→ MATERIAL TO PROCESS

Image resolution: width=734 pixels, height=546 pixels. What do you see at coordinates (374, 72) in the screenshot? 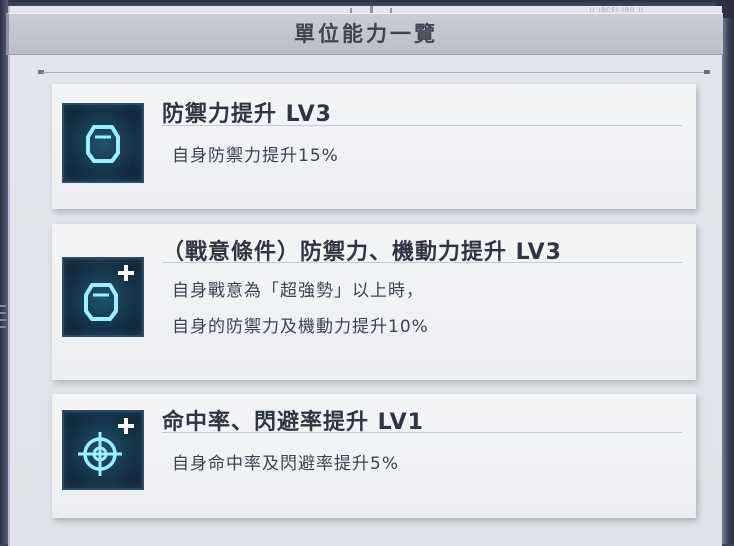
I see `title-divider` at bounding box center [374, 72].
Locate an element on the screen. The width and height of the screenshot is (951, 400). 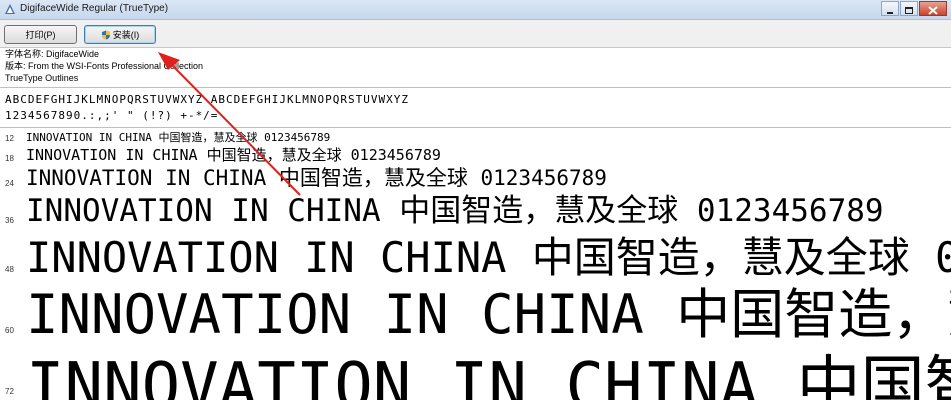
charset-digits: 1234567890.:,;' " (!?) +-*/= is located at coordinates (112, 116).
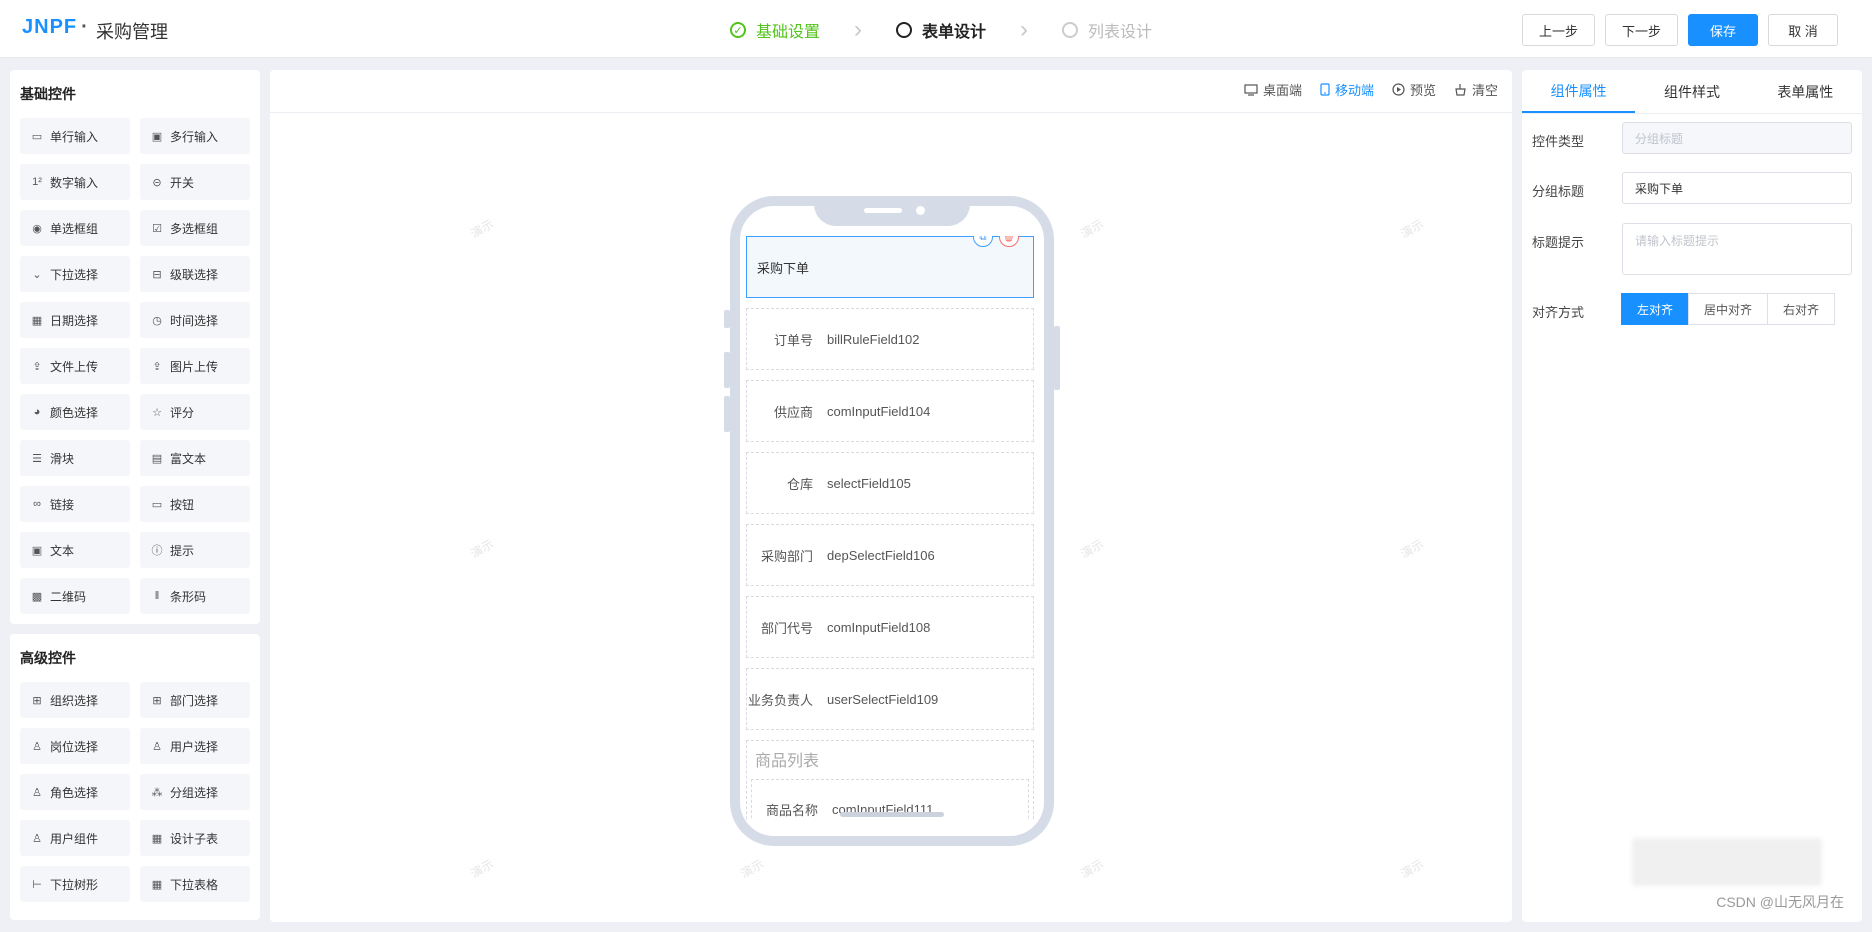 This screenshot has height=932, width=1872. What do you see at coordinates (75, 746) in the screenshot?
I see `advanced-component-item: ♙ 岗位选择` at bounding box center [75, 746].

...

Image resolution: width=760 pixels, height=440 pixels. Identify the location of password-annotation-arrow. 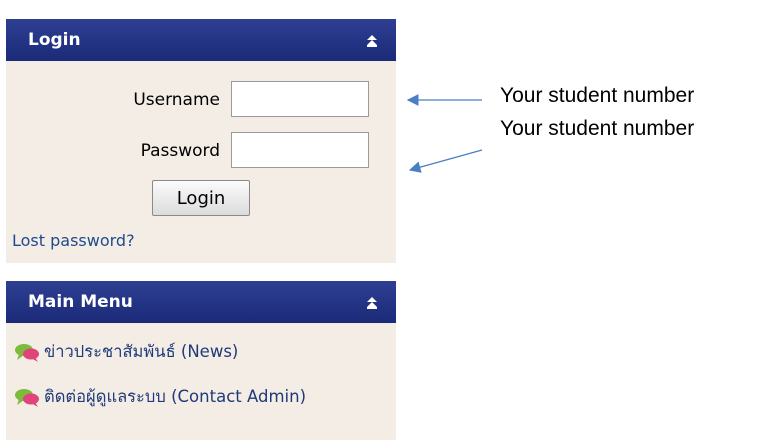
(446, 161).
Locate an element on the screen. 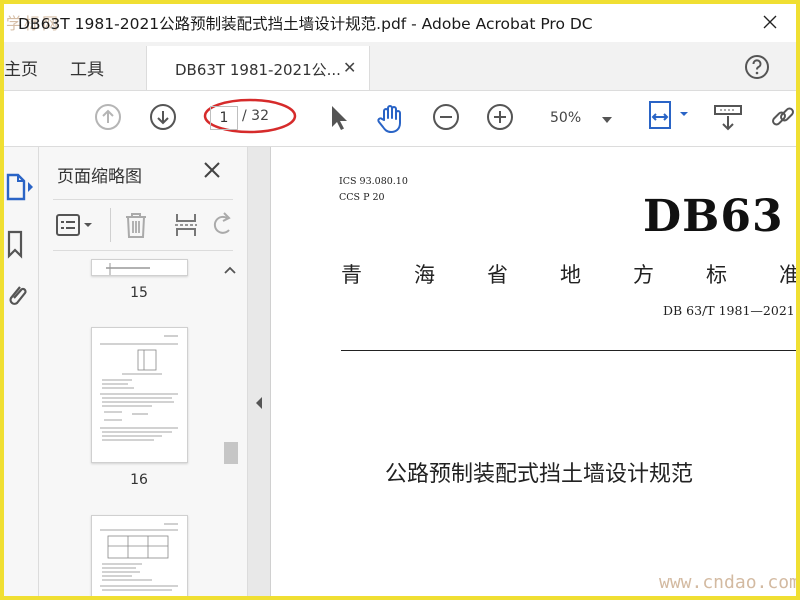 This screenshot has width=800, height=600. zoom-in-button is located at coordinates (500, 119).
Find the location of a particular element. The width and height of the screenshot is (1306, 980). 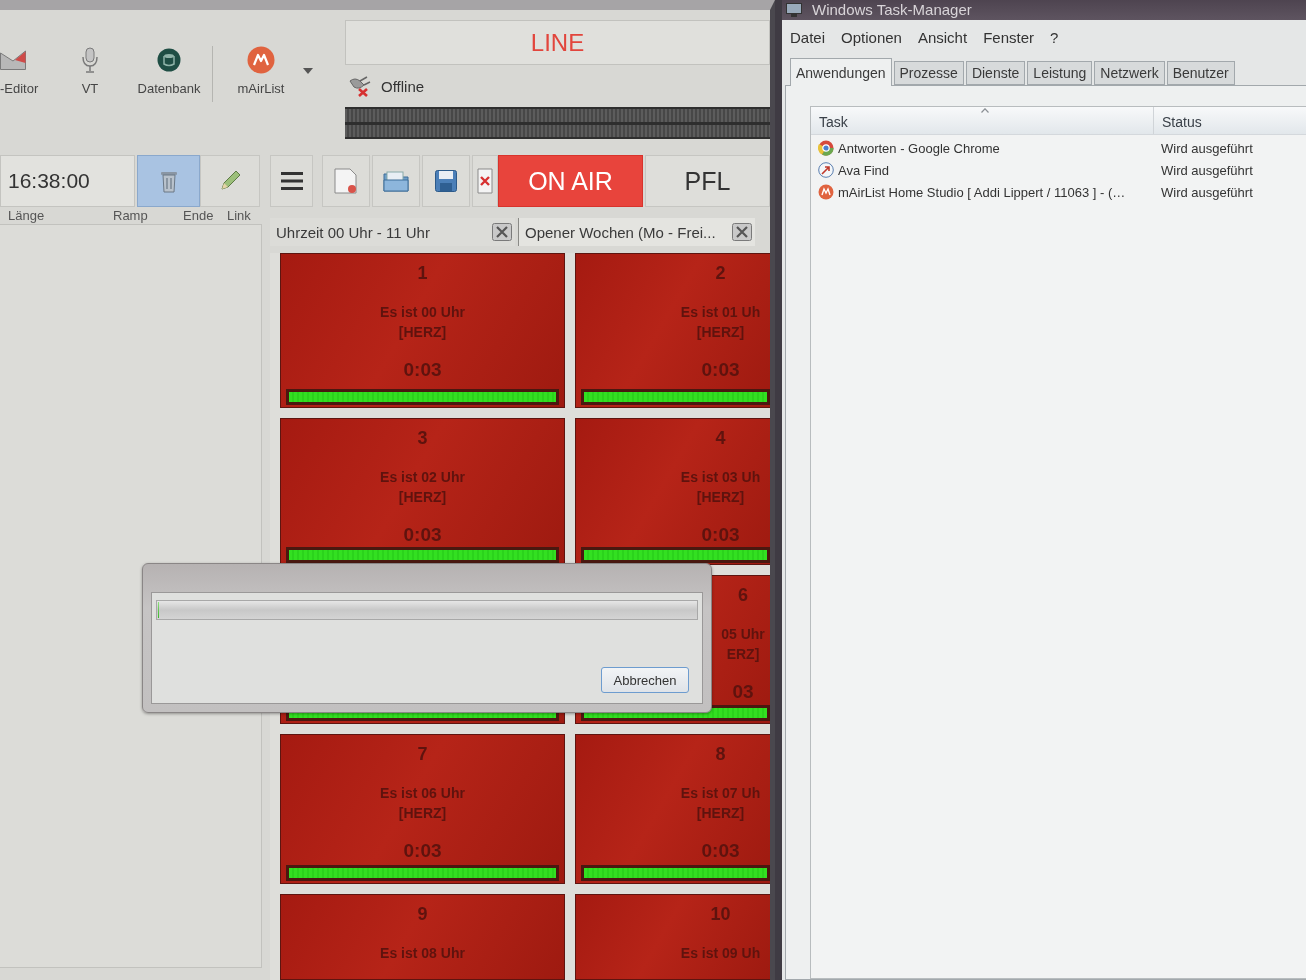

→ INSTRUCTIONS TO FOLLOW
Can you retype the data above, starting with the line that contains "Image resolution: width=734" and continuing through the line that contains "center [374, 72].", with the pictures left out?

→ RESULT OF THE EXERCISE
Image resolution: width=734 pixels, height=546 pixels. What do you see at coordinates (374, 72) in the screenshot? 
I see `title-divider` at bounding box center [374, 72].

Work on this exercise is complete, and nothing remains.